**Texte retenu:**
********************

Le sénateur Tannas : J'avais donc mal compris, mais je pense que je comprends maintenant. Au lieu que ça aille dans un fonds, on utiliserait le même mécanisme d'interception pour tirer parti de cet argent et le transformer en capital important pour la Première Nation concernée. C'est bien ça?

M. Crate : Oui.

Le sénateur Tannas : J'ai une autre petite question, monsieur.

Le président : Permettez-moi de vous interrompre ici. Nous avons entendu le témoignage d'Allan Clarke, directeur général des politiques et de la coordination à AADNC, qui nous a dit, le 5 novembre dernier, que les fonds recueillis en vertu des dispositions de la Loi sur les Indiens sur l'argent des Indiens pourraient financer les projets des Premières Nations. Il a expliqué que, à l'heure actuelle, les Premières Nations doivent « demander l'autorisation d'utiliser leur propre argent. Elles doivent présenter une demande pour que le ministre des Affaires autochtones leur permette d'avoir accès à ces fonds perçus en leur nom par le Canada et conservés en fiducie dans le Trésor ». Il a rappelé qu'il y avait 800 millions de dollars à raison de 2,5 p. 100 d'intérêt.

********************

[Éléments de données stockés]
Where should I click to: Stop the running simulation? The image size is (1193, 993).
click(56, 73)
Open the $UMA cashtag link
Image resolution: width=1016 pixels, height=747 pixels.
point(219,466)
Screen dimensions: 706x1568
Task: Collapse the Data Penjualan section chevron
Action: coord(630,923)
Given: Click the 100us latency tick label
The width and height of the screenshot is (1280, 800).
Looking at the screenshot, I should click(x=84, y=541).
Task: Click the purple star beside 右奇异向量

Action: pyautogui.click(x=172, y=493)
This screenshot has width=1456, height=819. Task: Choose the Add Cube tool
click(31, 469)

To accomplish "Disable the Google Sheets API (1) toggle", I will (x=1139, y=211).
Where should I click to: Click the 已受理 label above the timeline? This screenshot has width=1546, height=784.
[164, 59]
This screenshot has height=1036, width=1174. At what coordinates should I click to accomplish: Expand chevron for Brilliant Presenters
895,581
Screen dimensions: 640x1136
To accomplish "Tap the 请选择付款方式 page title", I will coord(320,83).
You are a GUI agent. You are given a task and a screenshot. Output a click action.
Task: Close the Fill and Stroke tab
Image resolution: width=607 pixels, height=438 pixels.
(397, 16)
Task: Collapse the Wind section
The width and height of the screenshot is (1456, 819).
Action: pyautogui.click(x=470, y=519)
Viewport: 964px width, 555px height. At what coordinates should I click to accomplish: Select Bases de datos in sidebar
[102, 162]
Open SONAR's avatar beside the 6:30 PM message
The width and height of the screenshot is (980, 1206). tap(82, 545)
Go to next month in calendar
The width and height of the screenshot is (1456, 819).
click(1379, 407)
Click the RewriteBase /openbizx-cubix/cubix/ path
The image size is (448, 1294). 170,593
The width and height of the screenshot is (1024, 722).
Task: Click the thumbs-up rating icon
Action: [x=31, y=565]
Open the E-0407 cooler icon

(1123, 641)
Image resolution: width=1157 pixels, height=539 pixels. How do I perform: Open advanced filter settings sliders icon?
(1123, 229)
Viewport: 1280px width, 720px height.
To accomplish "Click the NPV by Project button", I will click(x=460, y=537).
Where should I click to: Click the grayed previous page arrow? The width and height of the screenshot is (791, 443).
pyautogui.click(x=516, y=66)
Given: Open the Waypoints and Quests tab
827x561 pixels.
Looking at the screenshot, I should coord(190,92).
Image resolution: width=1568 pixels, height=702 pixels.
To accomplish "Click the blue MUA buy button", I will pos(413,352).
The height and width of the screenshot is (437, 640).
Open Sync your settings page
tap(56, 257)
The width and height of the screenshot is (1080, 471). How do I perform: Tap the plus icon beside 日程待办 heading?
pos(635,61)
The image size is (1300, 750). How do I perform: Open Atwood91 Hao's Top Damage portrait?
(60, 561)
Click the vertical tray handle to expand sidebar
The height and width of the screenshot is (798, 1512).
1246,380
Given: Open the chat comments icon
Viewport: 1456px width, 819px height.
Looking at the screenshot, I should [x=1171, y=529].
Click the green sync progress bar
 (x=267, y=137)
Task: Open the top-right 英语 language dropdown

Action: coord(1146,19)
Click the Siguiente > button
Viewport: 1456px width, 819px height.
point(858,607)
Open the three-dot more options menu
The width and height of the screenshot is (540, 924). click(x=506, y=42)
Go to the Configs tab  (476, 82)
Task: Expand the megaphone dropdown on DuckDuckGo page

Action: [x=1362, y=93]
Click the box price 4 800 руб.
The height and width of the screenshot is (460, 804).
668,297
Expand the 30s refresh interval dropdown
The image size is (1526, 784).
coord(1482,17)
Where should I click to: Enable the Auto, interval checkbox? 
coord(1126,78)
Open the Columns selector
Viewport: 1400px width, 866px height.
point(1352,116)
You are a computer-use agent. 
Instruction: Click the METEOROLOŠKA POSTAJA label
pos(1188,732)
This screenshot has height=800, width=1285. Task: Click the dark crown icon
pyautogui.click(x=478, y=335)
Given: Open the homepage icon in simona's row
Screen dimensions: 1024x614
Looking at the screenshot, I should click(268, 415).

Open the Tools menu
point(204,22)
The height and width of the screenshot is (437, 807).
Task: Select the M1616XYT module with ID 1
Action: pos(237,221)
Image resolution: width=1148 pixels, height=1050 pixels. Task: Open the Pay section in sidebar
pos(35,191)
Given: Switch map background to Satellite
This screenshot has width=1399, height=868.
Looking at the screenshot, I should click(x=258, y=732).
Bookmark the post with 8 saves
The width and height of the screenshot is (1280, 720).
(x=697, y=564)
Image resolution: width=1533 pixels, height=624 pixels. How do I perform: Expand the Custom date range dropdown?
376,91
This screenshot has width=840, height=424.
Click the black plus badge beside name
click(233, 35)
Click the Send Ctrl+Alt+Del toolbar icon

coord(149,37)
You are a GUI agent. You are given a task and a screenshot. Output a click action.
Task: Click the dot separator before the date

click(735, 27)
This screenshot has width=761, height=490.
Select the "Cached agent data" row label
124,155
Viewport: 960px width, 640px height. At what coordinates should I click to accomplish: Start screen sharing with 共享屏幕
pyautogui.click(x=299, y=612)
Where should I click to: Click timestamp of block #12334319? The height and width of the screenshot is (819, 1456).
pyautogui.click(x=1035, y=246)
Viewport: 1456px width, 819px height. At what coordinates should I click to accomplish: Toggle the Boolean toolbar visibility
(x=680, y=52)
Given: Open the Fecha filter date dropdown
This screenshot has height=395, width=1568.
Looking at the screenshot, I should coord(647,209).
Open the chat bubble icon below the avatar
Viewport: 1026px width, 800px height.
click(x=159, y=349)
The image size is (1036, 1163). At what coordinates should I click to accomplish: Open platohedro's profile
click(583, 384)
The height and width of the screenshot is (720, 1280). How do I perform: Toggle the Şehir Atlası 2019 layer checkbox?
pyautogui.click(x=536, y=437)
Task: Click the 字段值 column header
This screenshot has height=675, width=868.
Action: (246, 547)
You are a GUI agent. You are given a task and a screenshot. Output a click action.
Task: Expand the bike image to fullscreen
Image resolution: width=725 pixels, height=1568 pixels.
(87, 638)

********************

**Consigne donnée 1:**
Recopiez le passage de l'extrait de débat qui commence aux mots « Le sénateur Tannas : J'avais » et s'arrête après « Crate : Oui. », en renommant « mécanisme d'interception » en « mécanisme de prélèvement ».
**Consigne donnée 2:**
Indiquez si chacune des affirmations suivantes concorde avec l'extrait de débat, en répondant par oui ou non et en citant les mots décisifs de l'extrait : (a) Allan Clarke a témoigné le 5 novembre ; (b) M. Crate répond par la négative à la question du sénateur Tannas ; (c) le taux d'intérêt mentionné est de 5 p. 100.
Les enregistrements forment un matériau à part, distinct de l'extrait.

**Résultat obtenu 1:**
Le sénateur Tannas : J'avais donc mal compris, mais je pense que je comprends maintenant. Au lieu que ça aille dans un fonds, on utiliserait le même mécanisme de prélèvement pour tirer parti de cet argent et le transformer en capital important pour la Première Nation concernée. C'est bien ça?

M. Crate : Oui.

**Résultat obtenu 2:**
(a) Oui : « qui nous a dit, le 5 novembre dernier ».
(b) Non : « M. Crate : Oui. »
(c) Non : « 800 millions de dollars à raison de 2,5 p. 100 d'intérêt ».